L’Eroica Britannia was everything it promised to be and more, I’m still buzzing over how good it was.
This is the first time the Italian vintage cycling festival has been held on British soil and judging from the amazing reception it got this year I imagine it will sell out within seconds when entry opens for 2015.
I had been dying to go to the Italian L’Eroica after reading Juliet Elliot’s blog post last year so when I saw a British version was being held in the Peaks this year I wanted in. The weekend is a celebration of food, drink and all things vintage and finishes with 2,000 riders setting off on a 30, 55 or 100 mile ride.
You can dress up as little or as much as you like, the only stipulation being everyone rides a ‘Heroic’ bike, a pre-1987 road bike with down-tube shifters. There were some seriously beautiful bikes on display not least the gorgeous Vernon Barker I hired from vintage bike specialists Glory Days.
Our plan had always been to do the 100 mile route but on the journey it quickly came to light only one of us had booked Monday off work. Alex as captain of the vehicle (who HAD booked Monday off) got final say and driving for four hours after 100 miles was not no.1 on the list of things he wanted to do. So in order to make it back to work and not die on the motorway we decided to do the 55 instead.
Registration set the tone for the whole event, we were presented with a bottle of Handsome beer (brewed especially by Thornbridge) and a goody musette containing Hendricks Gin, tonic and a Bakewell Pudding. Glorious weather, booze, pudding, cycling, whats not to like.
I could easily go on about it all day but instead here are some of the highlights (and photos):
FRIDAY AND SATURDAY
Getting my hair done by the lovely girls at Lush cosmetics.
The week before the event I entered a competition to win tickets to a special L’Eroica dinner and then in classic Farrington fashion promptly forgot all about it. Friday afternoon I got a message from Catherine at Hills and Ellis who ran the comp (they make beautiful leather panniers) saying I had won. Before I knew what was happening we were riding up the Monsal trail with Gian the organiser of L’Eroica and a group of his guests.
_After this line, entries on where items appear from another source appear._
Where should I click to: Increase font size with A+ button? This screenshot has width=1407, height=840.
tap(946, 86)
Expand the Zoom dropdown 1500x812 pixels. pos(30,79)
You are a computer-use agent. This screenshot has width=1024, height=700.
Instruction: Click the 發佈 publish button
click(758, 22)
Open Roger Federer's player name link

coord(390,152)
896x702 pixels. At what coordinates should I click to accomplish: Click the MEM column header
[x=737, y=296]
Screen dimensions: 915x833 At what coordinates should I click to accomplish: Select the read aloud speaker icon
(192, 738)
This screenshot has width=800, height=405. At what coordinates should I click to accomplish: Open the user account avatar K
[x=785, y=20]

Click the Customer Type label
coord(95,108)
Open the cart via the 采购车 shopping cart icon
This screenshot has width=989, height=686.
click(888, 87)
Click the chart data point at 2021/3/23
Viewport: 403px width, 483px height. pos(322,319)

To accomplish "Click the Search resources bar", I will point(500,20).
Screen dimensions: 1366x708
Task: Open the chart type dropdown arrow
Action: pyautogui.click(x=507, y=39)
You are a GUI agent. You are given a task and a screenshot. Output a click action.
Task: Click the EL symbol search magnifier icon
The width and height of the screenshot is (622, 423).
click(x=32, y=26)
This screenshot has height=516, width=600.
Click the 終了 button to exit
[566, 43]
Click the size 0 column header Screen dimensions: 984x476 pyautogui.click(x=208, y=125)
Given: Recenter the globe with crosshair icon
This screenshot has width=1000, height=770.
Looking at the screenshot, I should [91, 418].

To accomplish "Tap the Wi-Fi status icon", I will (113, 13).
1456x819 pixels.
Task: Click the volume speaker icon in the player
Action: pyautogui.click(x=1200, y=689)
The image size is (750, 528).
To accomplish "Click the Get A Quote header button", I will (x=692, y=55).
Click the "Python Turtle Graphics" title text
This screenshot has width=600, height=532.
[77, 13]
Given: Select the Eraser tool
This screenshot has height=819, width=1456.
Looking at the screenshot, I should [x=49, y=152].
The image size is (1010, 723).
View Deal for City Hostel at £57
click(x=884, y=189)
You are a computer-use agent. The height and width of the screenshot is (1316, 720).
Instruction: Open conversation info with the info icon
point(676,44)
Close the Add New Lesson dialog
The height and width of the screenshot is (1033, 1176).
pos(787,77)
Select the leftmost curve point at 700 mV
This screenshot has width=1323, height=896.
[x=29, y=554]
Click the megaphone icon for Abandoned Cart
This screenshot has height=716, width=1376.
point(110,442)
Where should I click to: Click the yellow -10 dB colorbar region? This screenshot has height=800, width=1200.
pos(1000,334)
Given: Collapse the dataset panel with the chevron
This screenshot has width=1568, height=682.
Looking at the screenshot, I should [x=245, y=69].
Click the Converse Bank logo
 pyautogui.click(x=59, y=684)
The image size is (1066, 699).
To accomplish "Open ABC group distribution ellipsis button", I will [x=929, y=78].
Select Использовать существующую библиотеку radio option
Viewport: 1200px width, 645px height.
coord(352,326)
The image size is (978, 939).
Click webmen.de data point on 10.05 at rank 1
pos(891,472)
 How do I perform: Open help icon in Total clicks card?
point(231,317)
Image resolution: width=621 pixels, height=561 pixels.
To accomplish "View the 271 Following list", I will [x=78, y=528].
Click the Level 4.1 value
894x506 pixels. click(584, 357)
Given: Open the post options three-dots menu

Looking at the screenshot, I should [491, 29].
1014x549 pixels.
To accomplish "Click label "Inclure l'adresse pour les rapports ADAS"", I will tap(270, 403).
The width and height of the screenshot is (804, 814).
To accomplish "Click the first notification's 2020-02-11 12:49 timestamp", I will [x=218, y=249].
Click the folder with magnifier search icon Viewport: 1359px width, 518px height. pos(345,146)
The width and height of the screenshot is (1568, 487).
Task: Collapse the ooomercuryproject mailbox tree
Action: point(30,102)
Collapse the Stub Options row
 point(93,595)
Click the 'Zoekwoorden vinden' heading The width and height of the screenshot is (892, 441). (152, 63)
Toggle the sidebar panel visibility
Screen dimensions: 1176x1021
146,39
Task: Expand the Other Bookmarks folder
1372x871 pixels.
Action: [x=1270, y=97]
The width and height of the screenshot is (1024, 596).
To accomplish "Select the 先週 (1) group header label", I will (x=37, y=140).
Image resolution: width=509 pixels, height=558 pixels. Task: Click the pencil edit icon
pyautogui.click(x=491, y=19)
The dinner was a celebration of local produce and it was incredible, I was lucky enough to be sat next to Mick from La Squadra who as a regular at the Italian L’Eroica had been instrumental in choosing the routes we would ride on the Sunday. Plus it was Jon’s birthday and he had Happy Birthday sung to him by the band and 100 assorted press, friends and family. So that worked out pretty well for all of us!
The birthday boy.
The birthday band.
Spraying a whole can of GT85 in Alex’s rear hub to try loosen up the bearings (the boys bought their bikes for 20 squid off ebay, Jon’s brake fell off).
The amazing set up of the couple next door.
SUNDAY: THE RIDE
Definitely don’t come to this ride under prepared, this is no easy-peasy fancy dress fun ride. The peaks are serious business. The 55 mile route featured over 6,000ft of ascent, the 100 mile over 10,000ft (even the 30 mile route had 2,000ft).
A good portion of the ride was off-road along on the High Peaks Trail and riders would often need to creep up gravel climbs in single file before spilling out onto gorgeous white gravel trails seemingly on top of the world.
Steep descents and tricky terrain means this ride is not for the faint of heart but the toughness is more than compensated for by the stunning scenery.
Entering the first tunnel on the Monsal Trail.
The ride was punctuated by three different food stops where we had our ride cards stamped and we could fill up on local treats. I had sandwiches, biscuits, ice cream, beer, cake all of the necessary food groups to power you over the peaks.
Enjoying ice cream at the second stop.
Prosecco stop at Chatsworth House, opened to riders especially for L’Eroica.
At the finish.
Stamp card and no.
As we drove back down South on Sunday evening I could barely keep my eyes open. Every time I nodded off I dreamed I was back on the trail.
Hats off to L’Eroica Britannia. A job very well done.